Business news Website Portfolio.com revealed results of a sentiment, investing and brand-preference study of small to medium-sized business owners in the U.S., conducted by American City Business Journals. The findings reveal shifting investment trends among the one-third of these business owners who rank among the "mass affluent." The study probed attitudes and investment strategies, and revealed clear brand preferences within the banking and financial services sectors.

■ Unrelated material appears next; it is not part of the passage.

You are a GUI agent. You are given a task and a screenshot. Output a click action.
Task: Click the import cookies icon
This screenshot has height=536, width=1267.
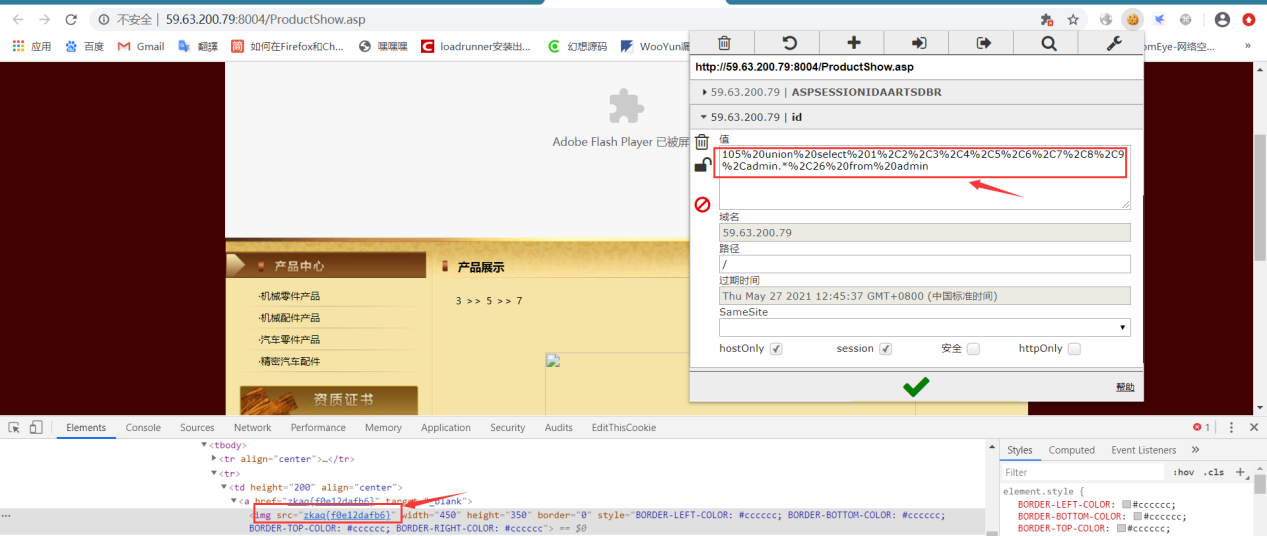coord(918,43)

The study found some 1.17 million high-value SMB owners with average investment portfolios of $518,000 representing some 33 percent of the SMB market. The study also found that affluent business owners are predominantly men, earn more than $228,000 per year, are well-educated and live overwhelmingly in urban and suburban counties. They run what the study categorized as successful ($6 million to $11 million in annual revenues) and well-established (28-31 years) businesses.
"Business optimism has rebounded in the group compared to the all-time lows we saw in 2009, though perceptions of banks are lagging that of other financial-services companies," said Godfrey Phillips, vice president for research at ACBJ. "Today, SMB owners represent a robust, $605 billion opportunity to the financial services industry, with those having a portfolio of more than $250,000 planning to invest more than $60,000 this year."

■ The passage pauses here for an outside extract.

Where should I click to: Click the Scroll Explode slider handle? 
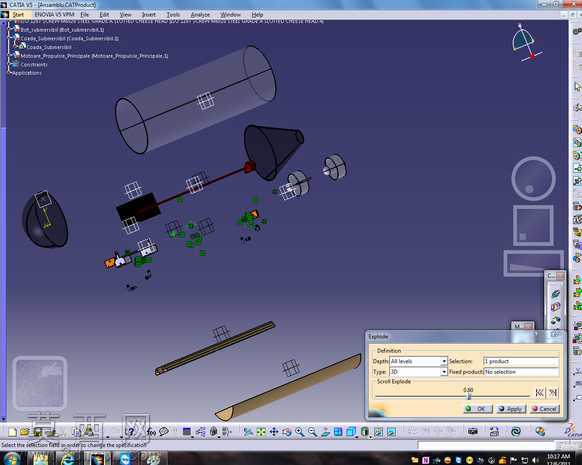click(469, 397)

According to the study, the top 10 most trusted financial services brands now are TDAmeritrade, The Vanguard Group, ETrade, Charles Schwab, NASDAQ, Fidelity, Principle Financial Group, Morgan Stanley Smith Barney, Morgan Stanley and Raymond James. Meanwhile, the top 10 bank brands for the group comprise: US Bank, BB&T, Wells Fargo, HSBC, Chase, Key Bank, SunTrust, Capital One, Northern Trust and Royal Bank of Canada (RBC).
The biggest gainers in the rankings compared to 2009 results were TDAmeritrade (up 67 points from last year's ranking), U.S. Bank (up 46 points), and Morgan Stanley Smith Barney (up 45 points). Also showing sizeable gains were Principal Financial Group, Key Bank, ETrade, and Morgan Stanley. The annual study was conducted with 1,762 business owners, CEOs and presidents of companies with more than one employee. The study also included additional interviews or augments specifically with companies that have 1-4 employees, 100-499 employees and more than 500 employees.

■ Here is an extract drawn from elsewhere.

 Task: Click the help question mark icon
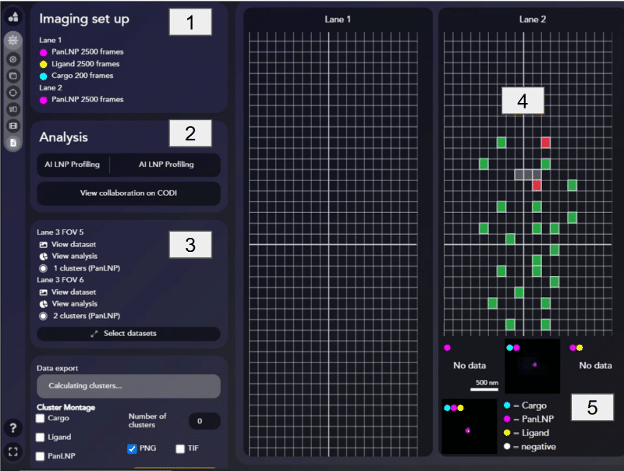click(13, 428)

"This group is showing a clear return to trusted brands, with more than 77 percent saying they look to buy from well-known brands in down times," said Phillips. "Overall, the strongest financial services brands in 2010 were TDAmeritrade, the Vanguard Group, E*Trade and Charles Schwab. Fewer are sourcing their financial advice from traditional full-service brokerage companies. And they're showing a definite return toward real estate, retirement IRAs and annuities."